--- START ---
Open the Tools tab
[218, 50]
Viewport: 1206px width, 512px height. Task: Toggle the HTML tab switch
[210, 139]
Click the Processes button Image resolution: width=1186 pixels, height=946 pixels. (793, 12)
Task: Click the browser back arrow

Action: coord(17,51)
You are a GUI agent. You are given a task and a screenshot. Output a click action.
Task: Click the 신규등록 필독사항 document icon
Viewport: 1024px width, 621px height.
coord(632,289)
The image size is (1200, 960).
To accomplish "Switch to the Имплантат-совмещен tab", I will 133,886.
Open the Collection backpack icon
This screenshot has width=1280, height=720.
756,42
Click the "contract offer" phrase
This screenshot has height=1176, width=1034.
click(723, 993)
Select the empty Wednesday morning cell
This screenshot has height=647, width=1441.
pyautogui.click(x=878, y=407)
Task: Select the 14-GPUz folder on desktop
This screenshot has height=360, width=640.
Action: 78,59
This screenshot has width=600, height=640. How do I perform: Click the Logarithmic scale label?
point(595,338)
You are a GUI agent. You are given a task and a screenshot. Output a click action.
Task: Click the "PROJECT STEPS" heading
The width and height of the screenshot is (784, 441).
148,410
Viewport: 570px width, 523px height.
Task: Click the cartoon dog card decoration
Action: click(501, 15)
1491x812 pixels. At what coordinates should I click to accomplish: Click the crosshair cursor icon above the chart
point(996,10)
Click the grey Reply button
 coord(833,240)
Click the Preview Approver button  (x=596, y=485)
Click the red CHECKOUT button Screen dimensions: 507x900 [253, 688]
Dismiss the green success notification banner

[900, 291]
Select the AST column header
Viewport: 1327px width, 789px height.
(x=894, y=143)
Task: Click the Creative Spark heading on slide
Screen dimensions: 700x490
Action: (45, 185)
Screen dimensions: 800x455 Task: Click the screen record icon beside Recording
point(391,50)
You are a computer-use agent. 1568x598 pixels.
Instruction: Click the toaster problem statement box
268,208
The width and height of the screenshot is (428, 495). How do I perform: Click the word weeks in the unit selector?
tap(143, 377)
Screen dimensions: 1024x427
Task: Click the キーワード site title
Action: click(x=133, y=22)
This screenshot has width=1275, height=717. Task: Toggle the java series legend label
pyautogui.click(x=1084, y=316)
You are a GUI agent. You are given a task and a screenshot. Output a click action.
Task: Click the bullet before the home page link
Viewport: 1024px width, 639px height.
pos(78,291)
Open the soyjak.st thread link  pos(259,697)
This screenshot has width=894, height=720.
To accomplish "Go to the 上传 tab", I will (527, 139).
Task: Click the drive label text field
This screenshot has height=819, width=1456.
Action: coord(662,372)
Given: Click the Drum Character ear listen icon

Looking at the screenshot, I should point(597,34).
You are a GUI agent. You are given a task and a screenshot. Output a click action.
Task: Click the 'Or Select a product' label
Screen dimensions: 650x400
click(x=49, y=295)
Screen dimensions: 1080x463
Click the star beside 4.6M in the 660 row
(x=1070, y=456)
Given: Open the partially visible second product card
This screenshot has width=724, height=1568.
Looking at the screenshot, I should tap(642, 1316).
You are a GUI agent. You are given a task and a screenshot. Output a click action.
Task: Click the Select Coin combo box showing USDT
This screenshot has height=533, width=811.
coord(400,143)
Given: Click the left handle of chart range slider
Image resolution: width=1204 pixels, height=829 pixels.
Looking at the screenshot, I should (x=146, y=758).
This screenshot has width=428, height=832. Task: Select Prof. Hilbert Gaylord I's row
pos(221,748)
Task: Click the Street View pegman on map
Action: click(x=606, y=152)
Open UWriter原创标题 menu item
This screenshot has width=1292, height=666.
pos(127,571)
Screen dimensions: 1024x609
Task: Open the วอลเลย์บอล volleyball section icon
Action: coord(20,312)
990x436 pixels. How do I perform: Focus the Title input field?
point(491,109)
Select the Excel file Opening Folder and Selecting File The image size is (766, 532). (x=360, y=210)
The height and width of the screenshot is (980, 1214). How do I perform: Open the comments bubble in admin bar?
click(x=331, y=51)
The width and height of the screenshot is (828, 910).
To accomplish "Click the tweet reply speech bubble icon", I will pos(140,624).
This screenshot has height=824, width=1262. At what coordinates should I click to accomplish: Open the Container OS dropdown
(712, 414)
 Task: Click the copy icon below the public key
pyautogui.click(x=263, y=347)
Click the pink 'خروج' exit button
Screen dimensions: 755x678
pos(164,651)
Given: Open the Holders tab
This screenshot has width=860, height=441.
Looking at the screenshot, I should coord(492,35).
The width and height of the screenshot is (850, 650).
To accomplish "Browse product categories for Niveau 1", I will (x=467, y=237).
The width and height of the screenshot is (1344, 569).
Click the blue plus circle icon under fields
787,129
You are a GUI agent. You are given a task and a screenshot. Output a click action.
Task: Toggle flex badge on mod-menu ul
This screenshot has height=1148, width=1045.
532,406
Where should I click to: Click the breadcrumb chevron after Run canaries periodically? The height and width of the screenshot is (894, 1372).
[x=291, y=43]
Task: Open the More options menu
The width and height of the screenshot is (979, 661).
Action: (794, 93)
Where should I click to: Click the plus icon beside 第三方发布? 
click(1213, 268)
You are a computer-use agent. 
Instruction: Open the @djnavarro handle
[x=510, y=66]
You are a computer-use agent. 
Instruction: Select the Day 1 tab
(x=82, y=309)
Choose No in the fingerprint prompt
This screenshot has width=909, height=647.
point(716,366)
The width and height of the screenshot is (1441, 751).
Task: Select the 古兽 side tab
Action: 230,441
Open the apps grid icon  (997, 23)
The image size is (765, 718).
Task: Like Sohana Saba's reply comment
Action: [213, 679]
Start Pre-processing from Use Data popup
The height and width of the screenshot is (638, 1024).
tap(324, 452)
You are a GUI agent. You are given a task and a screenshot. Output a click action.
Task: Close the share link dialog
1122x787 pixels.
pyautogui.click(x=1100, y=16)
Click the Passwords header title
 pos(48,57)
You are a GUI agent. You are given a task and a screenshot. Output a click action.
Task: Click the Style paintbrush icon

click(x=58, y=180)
--- END ---
Requirement = Retype every line of the listing above exactly as given.

Reply to the exercise =
Open the Tools tab
[218, 50]
Viewport: 1206px width, 512px height. Task: Toggle the HTML tab switch
[210, 139]
Click the Processes button Image resolution: width=1186 pixels, height=946 pixels. (793, 12)
Task: Click the browser back arrow

Action: coord(17,51)
You are a GUI agent. You are given a task and a screenshot. Output a click action.
Task: Click the 신규등록 필독사항 document icon
Viewport: 1024px width, 621px height.
coord(632,289)
The image size is (1200, 960).
To accomplish "Switch to the Имплантат-совмещен tab", I will 133,886.
Open the Collection backpack icon
This screenshot has width=1280, height=720.
756,42
Click the "contract offer" phrase
This screenshot has height=1176, width=1034.
click(723, 993)
Select the empty Wednesday morning cell
This screenshot has height=647, width=1441.
pyautogui.click(x=878, y=407)
Task: Select the 14-GPUz folder on desktop
This screenshot has height=360, width=640.
Action: 78,59
This screenshot has width=600, height=640. How do I perform: Click the Logarithmic scale label?
point(595,338)
You are a GUI agent. You are given a task and a screenshot. Output a click action.
Task: Click the "PROJECT STEPS" heading
The width and height of the screenshot is (784, 441).
148,410
Viewport: 570px width, 523px height.
Task: Click the cartoon dog card decoration
Action: click(501, 15)
1491x812 pixels. At what coordinates should I click to accomplish: Click the crosshair cursor icon above the chart
point(996,10)
Click the grey Reply button
 coord(833,240)
Click the Preview Approver button  (x=596, y=485)
Click the red CHECKOUT button Screen dimensions: 507x900 [253, 688]
Dismiss the green success notification banner

[900, 291]
Select the AST column header
Viewport: 1327px width, 789px height.
(x=894, y=143)
Task: Click the Creative Spark heading on slide
Screen dimensions: 700x490
Action: (45, 185)
Screen dimensions: 800x455 Task: Click the screen record icon beside Recording
point(391,50)
You are a computer-use agent. 1568x598 pixels.
Instruction: Click the toaster problem statement box
268,208
The width and height of the screenshot is (428, 495). How do I perform: Click the word weeks in the unit selector?
tap(143, 377)
Screen dimensions: 1024x427
Task: Click the キーワード site title
Action: click(x=133, y=22)
This screenshot has width=1275, height=717. Task: Toggle the java series legend label
pyautogui.click(x=1084, y=316)
You are a GUI agent. You are given a task and a screenshot. Output a click action.
Task: Click the bullet before the home page link
Viewport: 1024px width, 639px height.
pos(78,291)
Open the soyjak.st thread link  pos(259,697)
This screenshot has width=894, height=720.
To accomplish "Go to the 上传 tab", I will (527, 139).
Task: Click the drive label text field
This screenshot has height=819, width=1456.
Action: coord(662,372)
Given: Click the Drum Character ear listen icon

Looking at the screenshot, I should point(597,34).
You are a GUI agent. You are given a task and a screenshot. Output a click action.
Task: Click the 'Or Select a product' label
Screen dimensions: 650x400
click(x=49, y=295)
Screen dimensions: 1080x463
Click the star beside 4.6M in the 660 row
(x=1070, y=456)
Given: Open the partially visible second product card
This screenshot has width=724, height=1568.
Looking at the screenshot, I should tap(642, 1316).
You are a GUI agent. You are given a task and a screenshot. Output a click action.
Task: Click the Select Coin combo box showing USDT
This screenshot has height=533, width=811.
coord(400,143)
Given: Click the left handle of chart range slider
Image resolution: width=1204 pixels, height=829 pixels.
Looking at the screenshot, I should (x=146, y=758).
This screenshot has width=428, height=832. Task: Select Prof. Hilbert Gaylord I's row
pos(221,748)
Task: Click the Street View pegman on map
Action: click(x=606, y=152)
Open UWriter原创标题 menu item
This screenshot has width=1292, height=666.
pos(127,571)
Screen dimensions: 1024x609
Task: Open the วอลเลย์บอล volleyball section icon
Action: coord(20,312)
990x436 pixels. How do I perform: Focus the Title input field?
point(491,109)
Select the Excel file Opening Folder and Selecting File The image size is (766, 532). (x=360, y=210)
The height and width of the screenshot is (980, 1214). How do I perform: Open the comments bubble in admin bar?
click(x=331, y=51)
The width and height of the screenshot is (828, 910).
To accomplish "Click the tweet reply speech bubble icon", I will pos(140,624).
This screenshot has height=824, width=1262. At what coordinates should I click to accomplish: Open the Container OS dropdown
(712, 414)
 Task: Click the copy icon below the public key
pyautogui.click(x=263, y=347)
Click the pink 'خروج' exit button
Screen dimensions: 755x678
pos(164,651)
Given: Open the Holders tab
This screenshot has width=860, height=441.
Looking at the screenshot, I should coord(492,35).
The width and height of the screenshot is (850, 650).
To accomplish "Browse product categories for Niveau 1", I will (x=467, y=237).
The width and height of the screenshot is (1344, 569).
Click the blue plus circle icon under fields
787,129
You are a GUI agent. You are given a task and a screenshot. Output a click action.
Task: Toggle flex badge on mod-menu ul
This screenshot has height=1148, width=1045.
532,406
Where should I click to: Click the breadcrumb chevron after Run canaries periodically? The height and width of the screenshot is (894, 1372).
[x=291, y=43]
Task: Open the More options menu
The width and height of the screenshot is (979, 661).
Action: (794, 93)
Where should I click to: Click the plus icon beside 第三方发布? 
click(1213, 268)
You are a computer-use agent. 
Instruction: Open the @djnavarro handle
[x=510, y=66]
You are a computer-use agent. 
Instruction: Select the Day 1 tab
(x=82, y=309)
Choose No in the fingerprint prompt
This screenshot has width=909, height=647.
point(716,366)
The width and height of the screenshot is (1441, 751).
Task: Select the 古兽 side tab
Action: 230,441
Open the apps grid icon  (997, 23)
The image size is (765, 718).
Task: Like Sohana Saba's reply comment
Action: [213, 679]
Start Pre-processing from Use Data popup
The height and width of the screenshot is (638, 1024).
tap(324, 452)
You are a GUI agent. You are given a task and a screenshot. Output a click action.
Task: Close the share link dialog
1122x787 pixels.
pyautogui.click(x=1100, y=16)
Click the Passwords header title
 pos(48,57)
You are a GUI agent. You are given a task and a screenshot. Output a click action.
Task: Click the Style paintbrush icon

click(x=58, y=180)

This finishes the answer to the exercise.